Quanti ritengono tale analisi eccessivamente drammatica ed esagerata, ritengo già siano nella fase di confusione pre-coma, uno stato tale di assuefazione e accettazione di una condizione bestiale con l’annullamento di qualsiasi valore di rispetto della vita umana che si vuole a tutti i costi manifestare con ogni mezzo a disposizione e con quella che, purtroppo, è diventata l’arma letale, strumento di propaganda dell’odio nonché strumento essenziale di certa classe politica e finanche di qualche rappresentante di governo che ne tiene le fila. Un’arma, quella dei social, dove non occorre un’autorizzazione, ma è lecito sparare a zero su tutto e tutti.

391 i morti sul lavoro nei primi cinque mesi di quest’anno, morti ormai che non fanno più notizia. Migliaia di cadaveri nel grande cimitero del Mediterraneo, 150 negli ultimi giorni: uomini, donne, bambini, nel silenzio assoluto, morti che non interessano nessuno, meglio fossero stati ammazzati e torturati nei lager libici. Donne uccise dai propri compagni nonostante numerose denunce andate a vuoto, bambini gettati dalla finestra da padri o madri soltanto per averli materialmente generati.
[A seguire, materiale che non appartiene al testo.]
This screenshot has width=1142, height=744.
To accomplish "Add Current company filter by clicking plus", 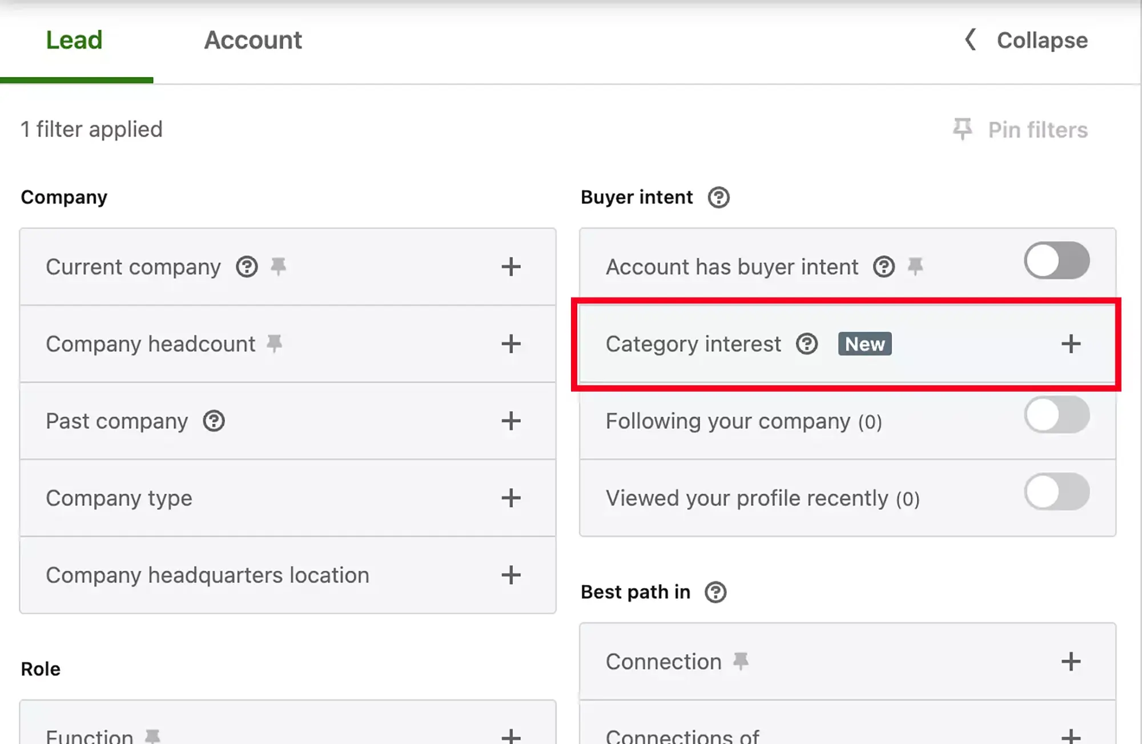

Bambini tolti alle proprie famiglie per meri interessi speculativi, un carabiniere ammazzato da due figli di papà che non fanno tanto rumore perché bianchi e americani, meglio fossero stati nordafricani.
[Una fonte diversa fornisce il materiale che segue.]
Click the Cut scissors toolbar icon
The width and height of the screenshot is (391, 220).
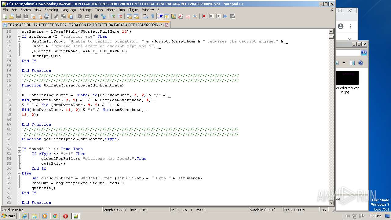[x=56, y=16]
Sono solo alcuni esempi di fatti accaduti per lo più la scorsa settimana, notizie date in pasto a schiere di imbecilli, gente comune e, purtroppo, anche colleghi giornalisti a servizio di centri di potere e di pensiero che farebbero bene a guardarsi allo specchio e a trattarsi per quel che meritano. Migliaia e migliaia di commenti ai post sui vari social da far rabbrividire anche il peggiore dei criminali, rallegramenti per i morti in mare ottimo pasto per i pesci, un docente che gioisce per il tutore dell’ordine ammazzato, il Ministro tutto fare che reputa ininfluente l’interrogatorio di un reo confesso bendato e legato, contrariamente a quanto ritenuto dal Comando dell’Arma. Un episodio che, però. potrebbe essere una di quelle macchinazioni per mandare all’aria il processo a seguito delle pressioni delle autorità statunitensi, come verificatosi già per casi analoghi.
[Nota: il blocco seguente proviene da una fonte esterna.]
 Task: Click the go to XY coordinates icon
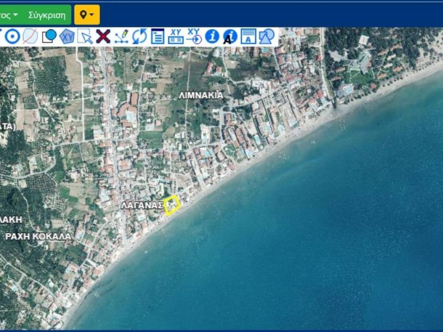194,37
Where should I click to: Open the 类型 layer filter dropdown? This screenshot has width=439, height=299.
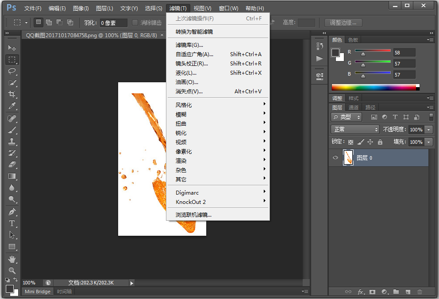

Una società malata senza speranza alcuna, pie donne e uomini intransigenti tutti d’un pezzo, scarti della politica locale e nazionale che cavalcano l’onda favorevole di quel razzismo tipico dell’italiota un po’ vigliacco che si nasconde dietro ai se e i ma, che parlano senza alcuna cognizione, soltanto per aver letto un titolo di giornale di Feltri o aver ascoltato la voce sghignazzante di tal Giordano che non sa più come tenersi a galla. Una massa inutile ma dannosa per il presente e il futuro di questo Paese.

Ma come siamo arrivati a simil punto? È la domanda alla quale occorre rispondere con puntualità e obiettività. Spero non me ne vogliano i lettori, ma difendo Matteo Salvini, il Ministro tutto fare, il leghista con due piedi in una scarpa come i suoi colleghi di partito, sotto la presidenza Berlusconi, quando l’allegro teatrino del bunga-bunga copriva le cavolate del Carroccio e la loro incapacità di governare, di portare a casa almeno una riforma nei vari ministeri occupati. I Salvini e compagni, infatti, sono stati sempre coerenti, anti-meridionali, razzisti e xenofobi. Da circa un anno e in pochi mesi di governo, poi, grazie al M5S, lo stesso Matteo Salvini dei due piedi in una scarpa, sempre con le stesse virtù, è diventato maggioranza del Paese mentre la parte contraente, vale a dire i 5 Stelle si sono impegnati a dire e fare il contrario di tutto: da NO Vax a SI Vax, da NO TAP a SI TAP, da NO ILVA a SI ILVA, da NO euro a SI euro, da NO F35 a SI F35, da NO tre mandati a SI tre mandati, da NO alleanze a SI alleanze, da NO in TV a SI in TV, da NO con indagati a SI con indagati, da SI impeachment a NO impeachment, e così via.

Insomma, il MoVimento 5 Stelle con la propria incoerenza ha firmato non solo il contratto di governo ma, anche, l’eutanasia di questa nostra povera Italia.